I have a couple of servers based on 10.1, one is a main server the other does nightly backups and provides printing services and some other things. These are home use. They are many years old (since 10.1 was released) but they run 24/7 flawlessly other than a few drive crashes over the years.
To answer the first question I am sure many are thinking, I haven’t upgraded because when they were new (I replaced an NT4.0 server at the time) I was just happy to get them running then later on they worked as needed so why bother. Today I would like to for security reasons but now this hardware is too old and incompatible.
Also, I have been running a home server for probably 15 years (Win 95) and the only time I have ever lost data was when I migrated from Microsoft to Linux.
So, I am having a problem with the main server. That is it will just suddenly disappear (hang) and at this point I don’t know why. Nothing has changed either with the servers or anything else around them.
Over the last week this has happened 3 times where the only choice is to power cycle. Something is clearly wrong as they never hang.
Here is the log file of the most recent showing the last few entries before the hang:
Dec 12 17:49:56 SambaServer smbd[12549]: read_data: read failure for 4 bytes to client 192.168.0.51. Error = No route to host
Dec 12 18:01:23 SambaServer syslog-ng[2505]: STATS: dropped 0
Dec 12 18:21:07 SambaServer zmd: NetworkManagerModule (WARN): Failed to connect to NetworkManager
Dec 12 18:21:39 SambaServer zmd: Daemon (WARN): Not starting remote web server
Dec 12 18:26:06 SambaServer zmd: ShutdownManager (WARN): Preparing to sleep...
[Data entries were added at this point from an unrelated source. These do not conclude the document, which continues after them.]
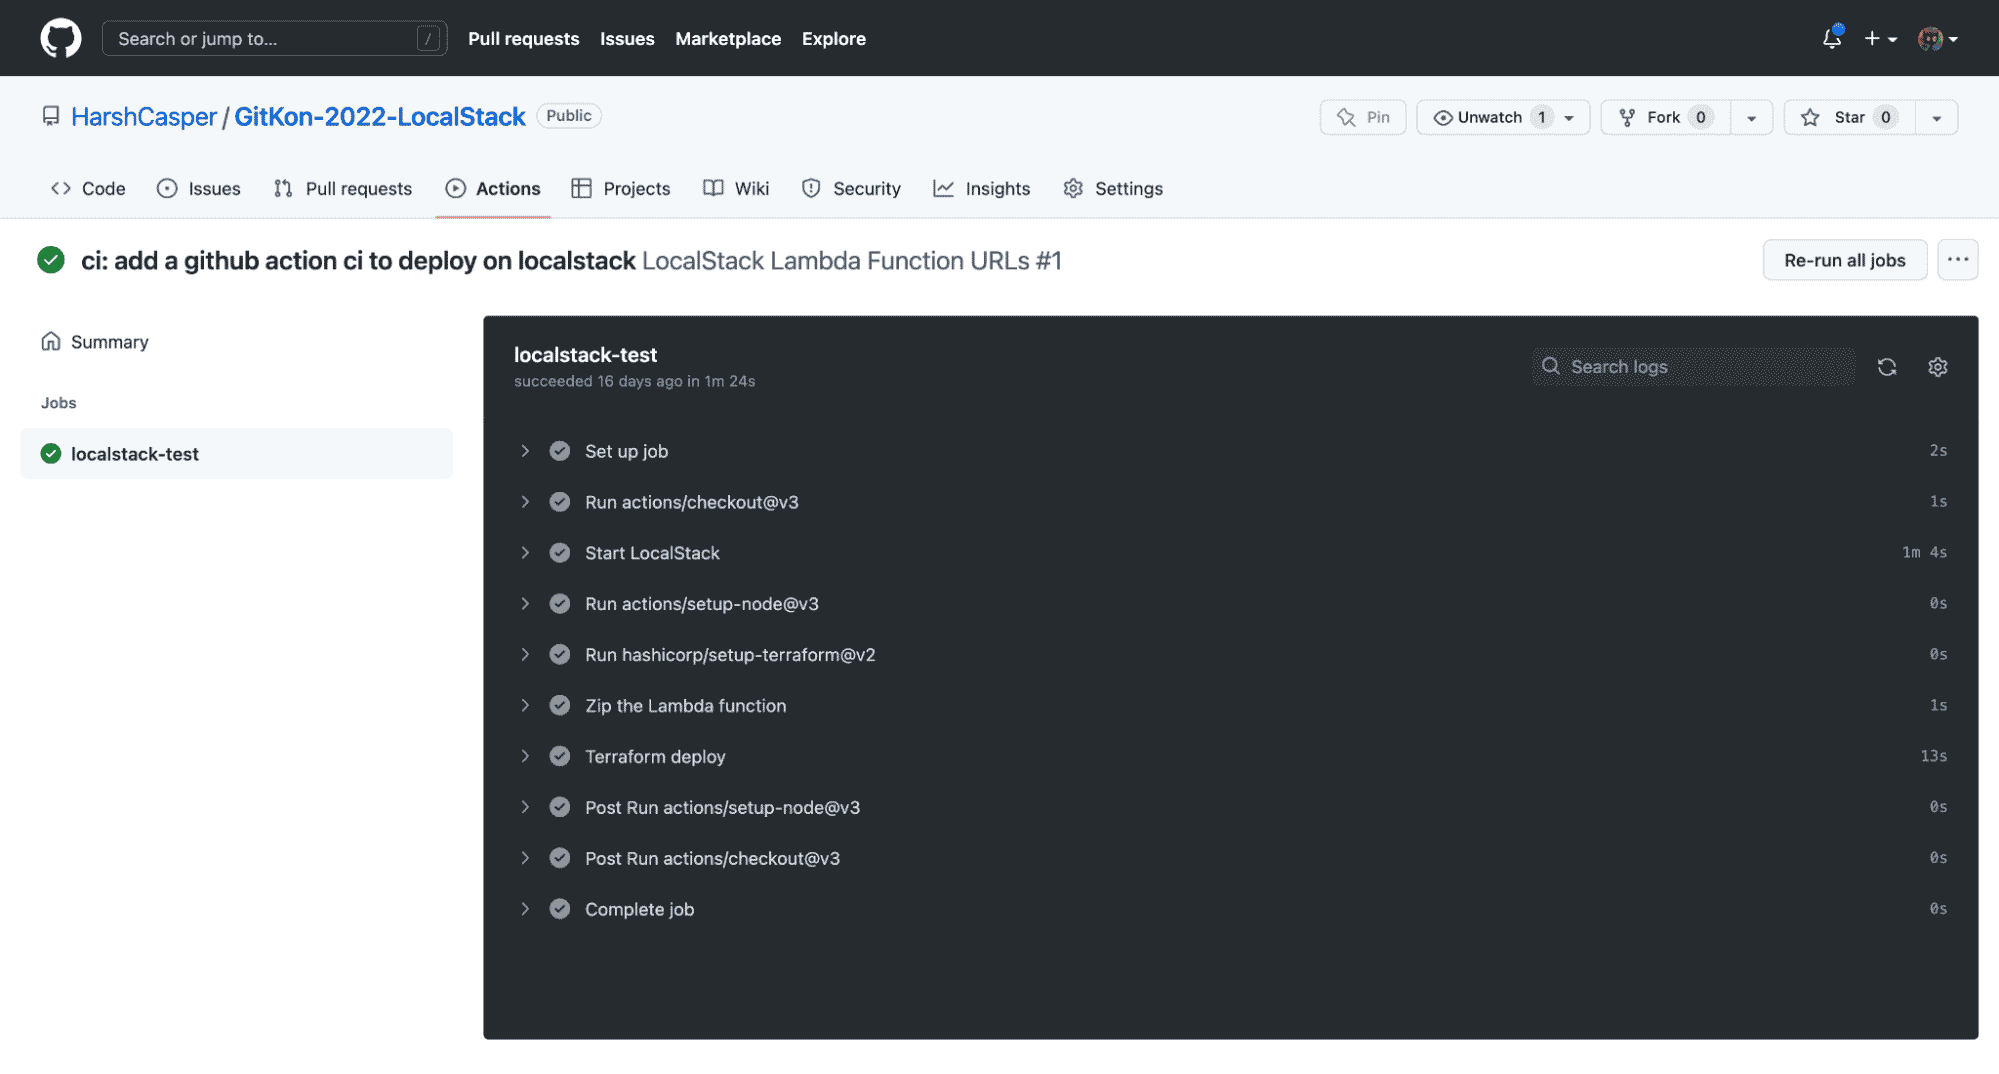
Task: Open the GitHub home logo
Action: [60, 38]
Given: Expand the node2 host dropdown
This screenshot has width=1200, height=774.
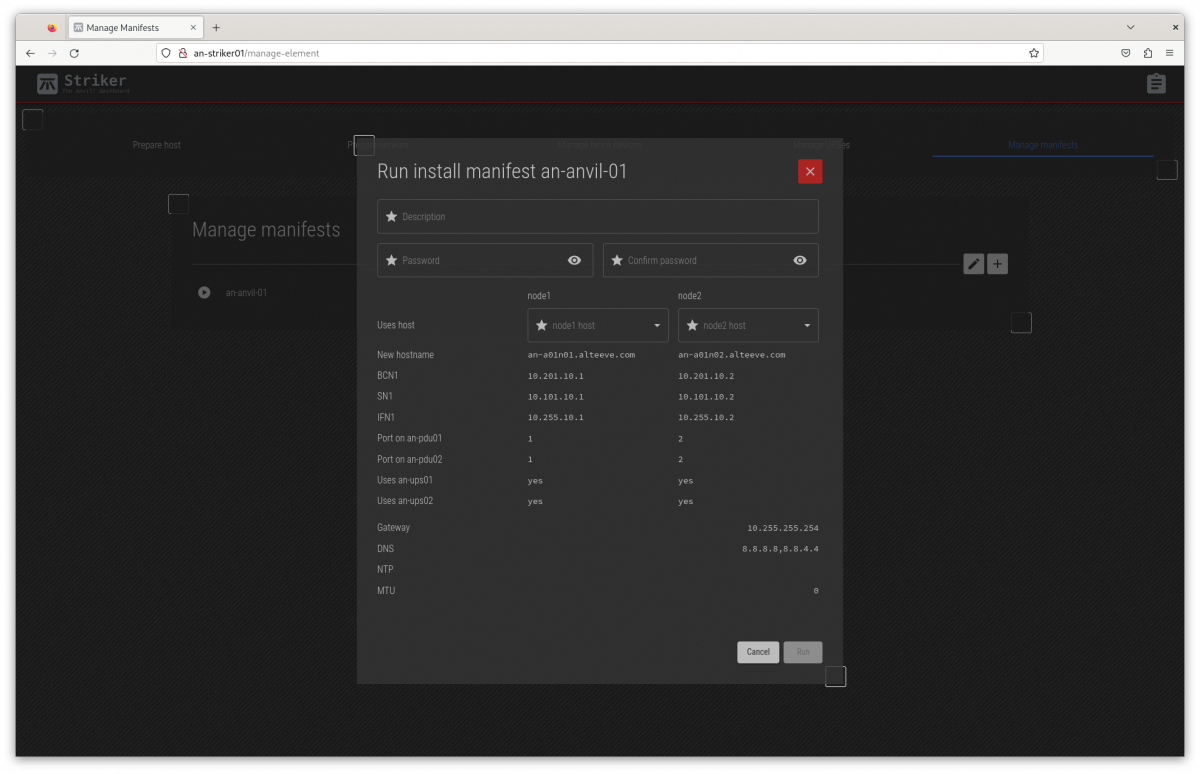Looking at the screenshot, I should click(x=748, y=325).
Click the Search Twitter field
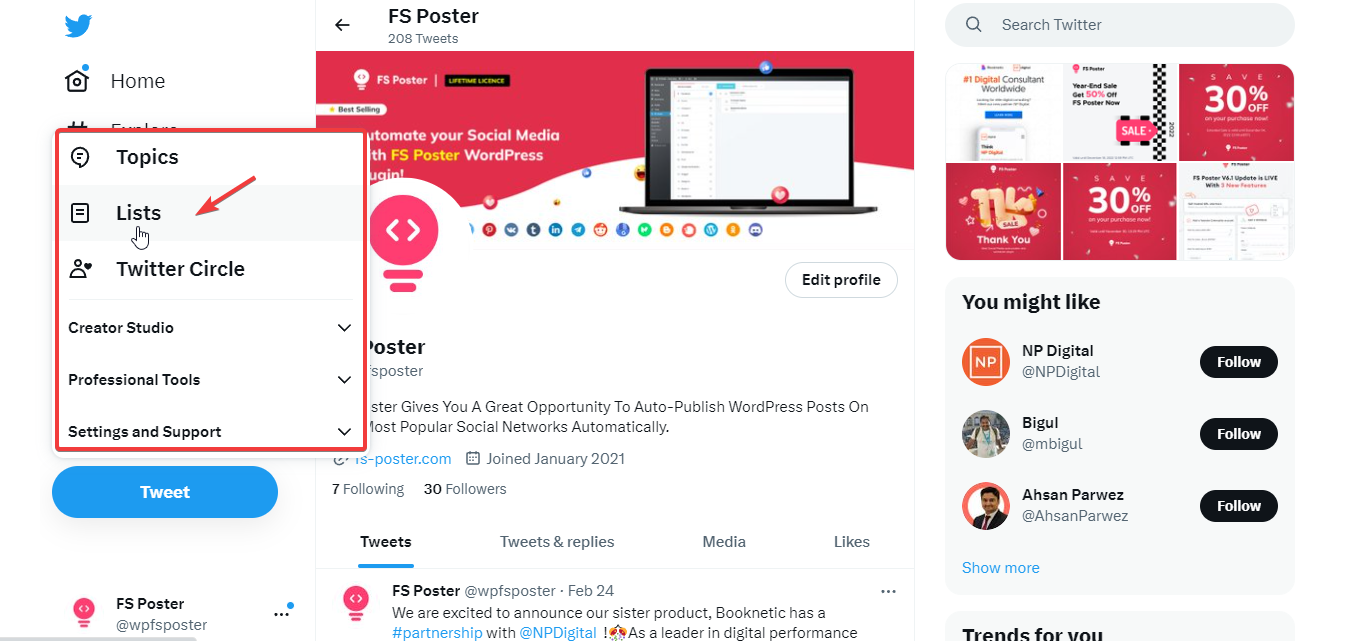1346x641 pixels. 1120,25
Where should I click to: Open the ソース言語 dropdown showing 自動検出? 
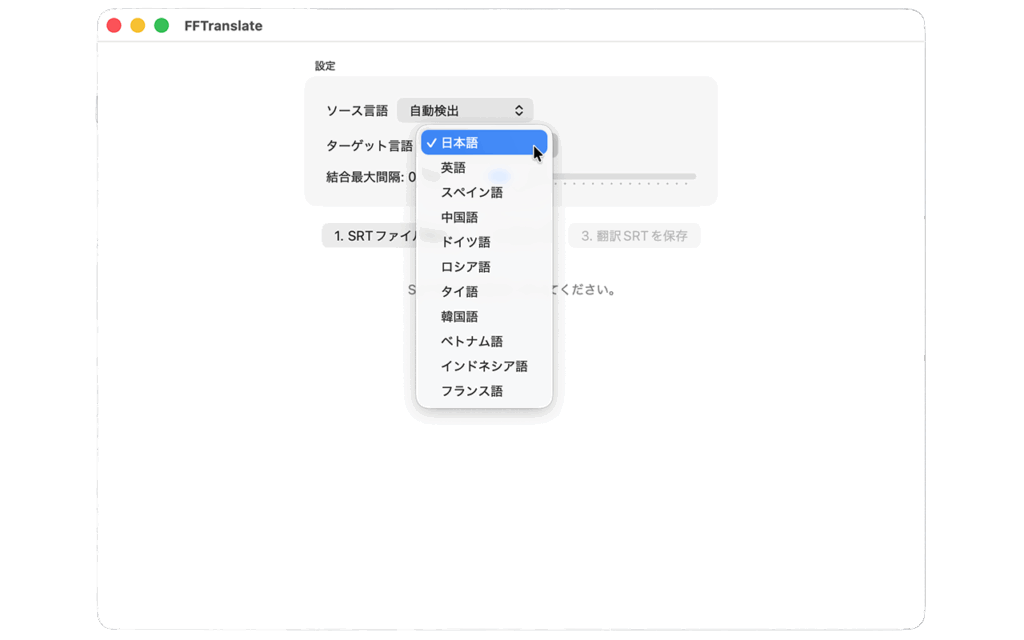coord(464,111)
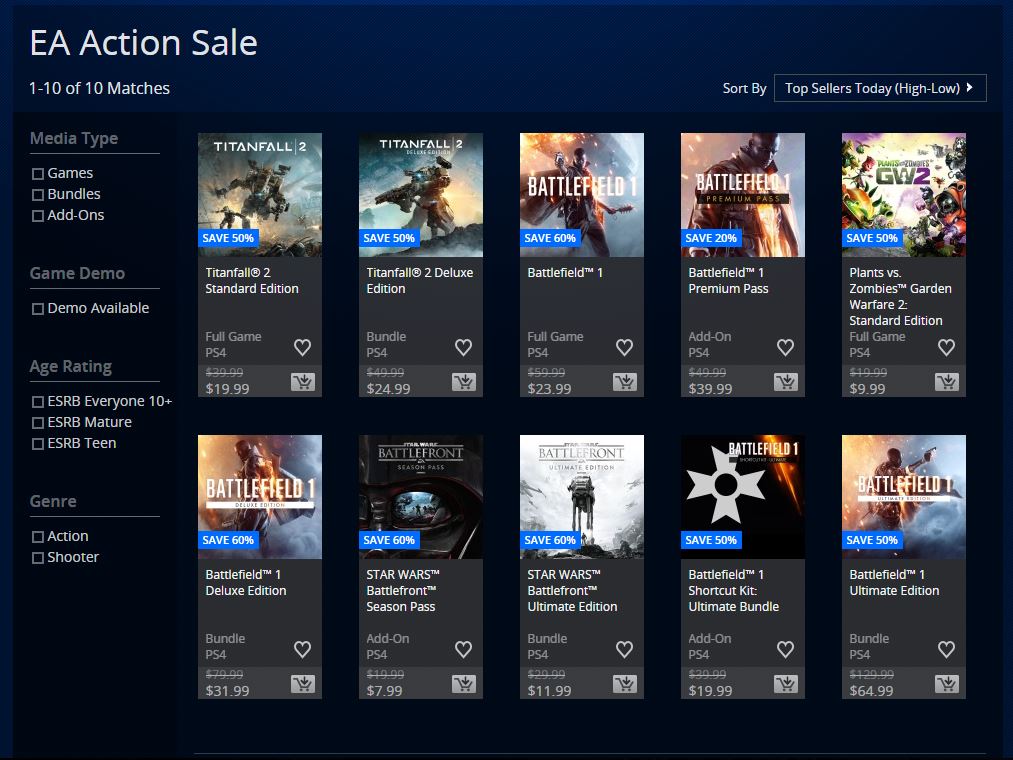
Task: Wishlist Star Wars Battlefront Season Pass
Action: point(463,649)
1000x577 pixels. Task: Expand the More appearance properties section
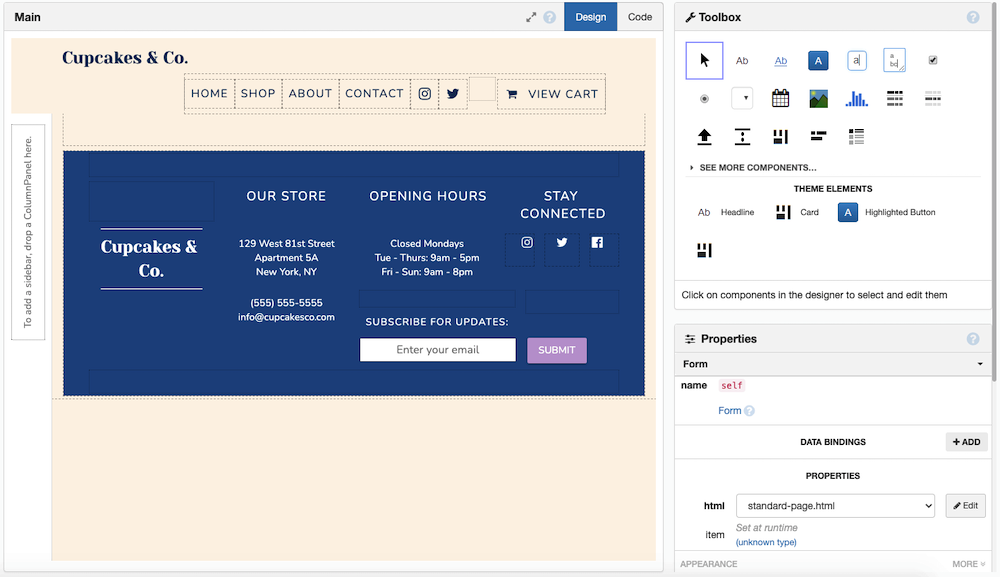coord(968,564)
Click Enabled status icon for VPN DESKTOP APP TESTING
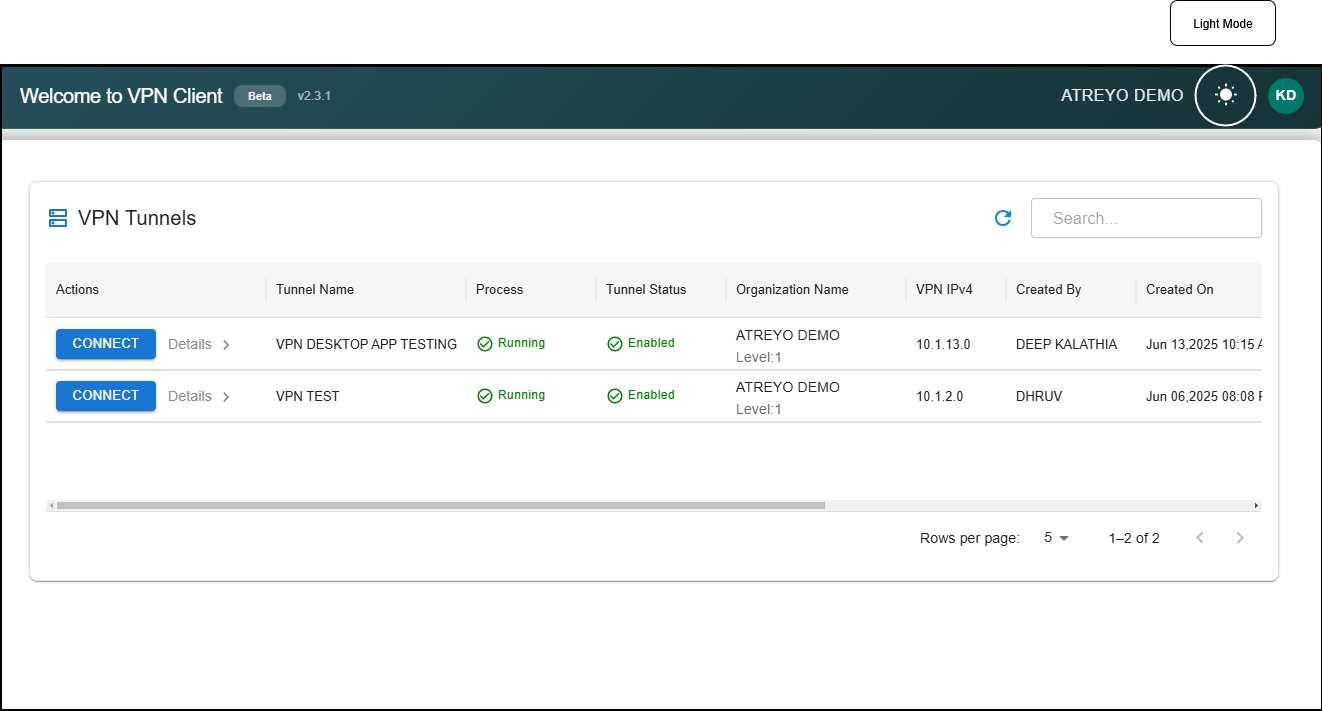The width and height of the screenshot is (1322, 711). (x=615, y=344)
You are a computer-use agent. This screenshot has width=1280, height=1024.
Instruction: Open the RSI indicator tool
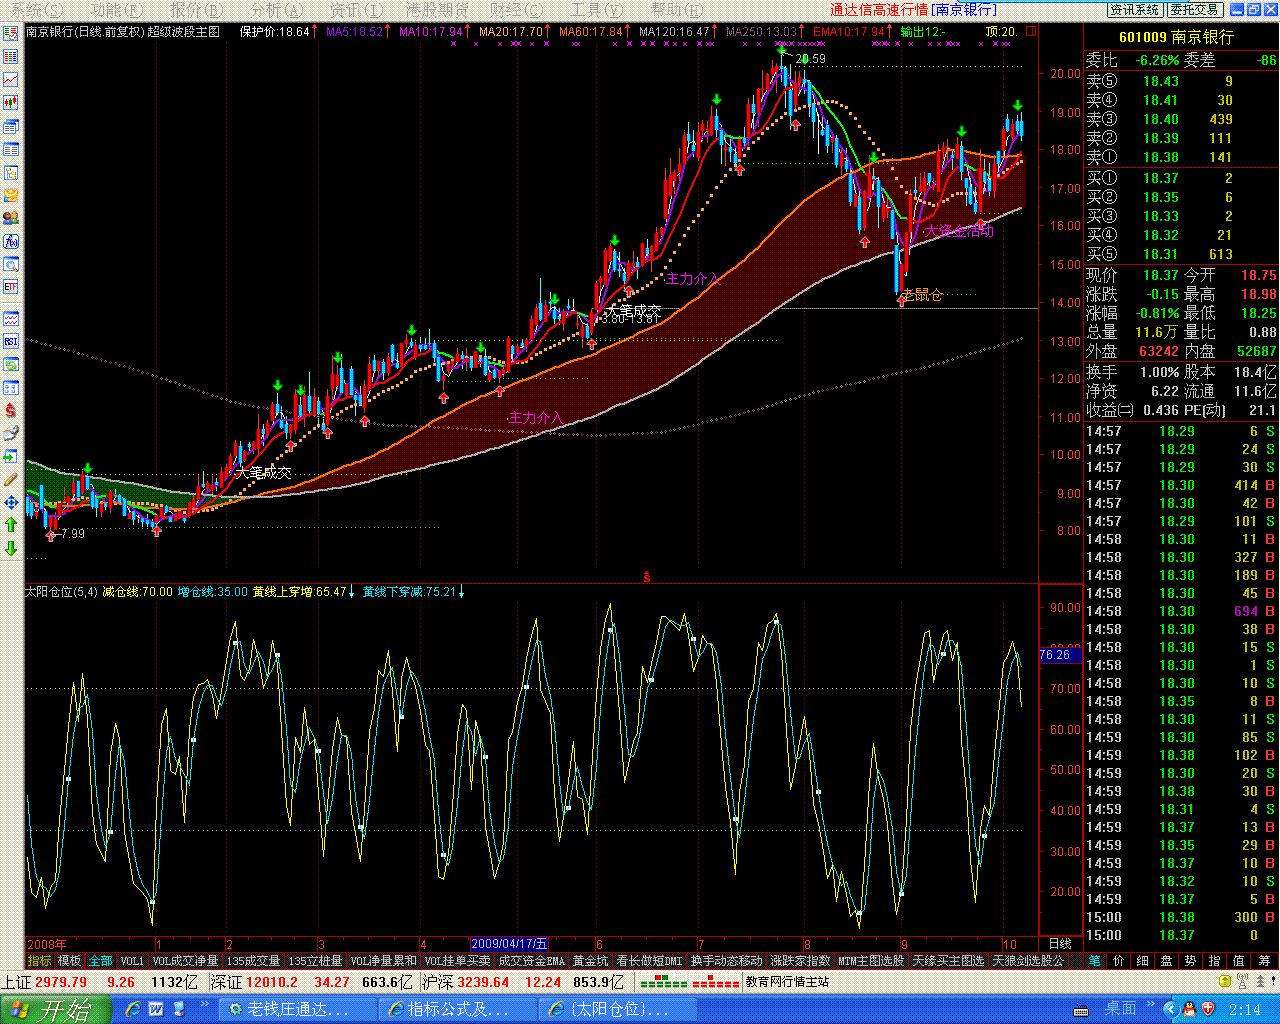[11, 341]
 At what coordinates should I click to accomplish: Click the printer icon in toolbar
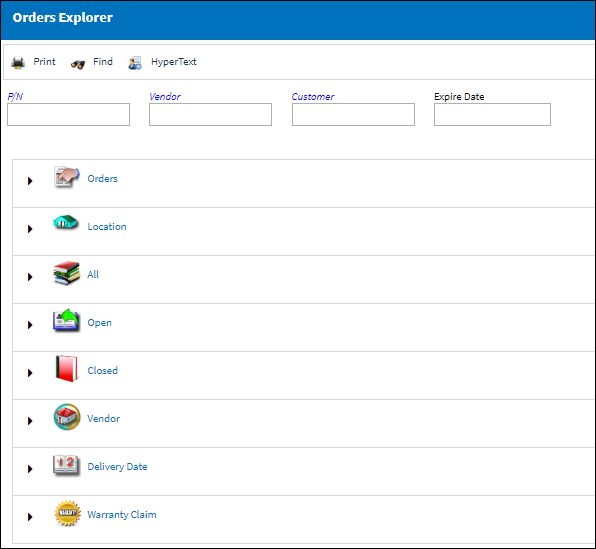coord(18,62)
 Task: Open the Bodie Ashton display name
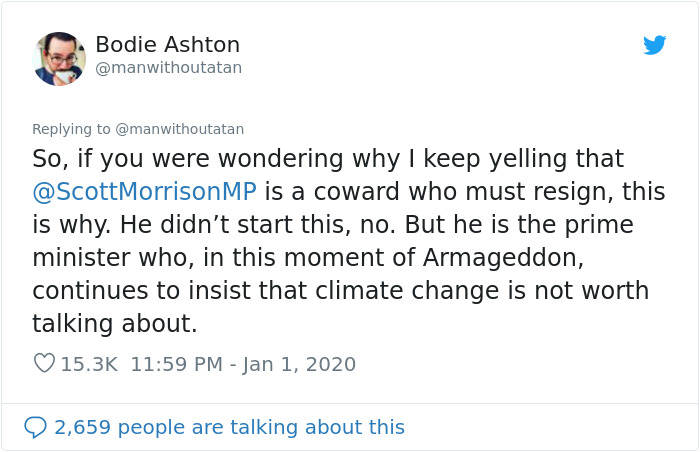(167, 45)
Dec 12 18:26:08 SambaServer zmd: ShutdownManager (WARN): Going to sleep, waking up at 12/13/2013 18:11:06
My question is, what can I do next to determine what is happening?
As it is unlikely that anything changed in the software (simply because there are no updates for years alrready), IMHO it is something in the hardware. And because it seems to happen intermittently, it will be difficult to find. But the messages point to the network. Network card trying to die?
If you are referring to the “Failed to connect to NetworkManager” I think this is normal as both servers are identical and I get this same error all through the log files on both servers.
Regarding the dmesg file I am not sure where to find this log file. It is not in /var/log nor do I see anything in yast?
Typing dmesg in a terminal window shows a bunch of stuff but nothing that sounds like a problem.
Without knowing where the log file is I guess I will run it right after rebooting from the next hang.
Here is a sample from dmesg in a terminal (obviously the server is not hung at this point):
On Sun, 15 Dec 2013 21:06:02 +0000, sd read wrote:
> Here is a sample from dmesg in a terminal (obviously the server is not
> hung at this point):
All that’s showing is iptables information, not anything useful. You
may need to tweak the log settings to disable this. There are bound to
be useful messages in there somewhere, but the iptables info is drowning
it out.
On 2013-12-16 00:21, Jim Henderson wrote:
> On Sun, 15 Dec 2013 21:06:02 +0000, sd read wrote:
>
>> Here is a sample from dmesg in a terminal (obviously the server is not
>> hung at this point):
>
> All that’s showing is iptables information, not anything useful. You
> may need to tweak the log settings to disable this. There are bound to
> be useful messages in there somewhere, but the iptables info is drowning
> it out.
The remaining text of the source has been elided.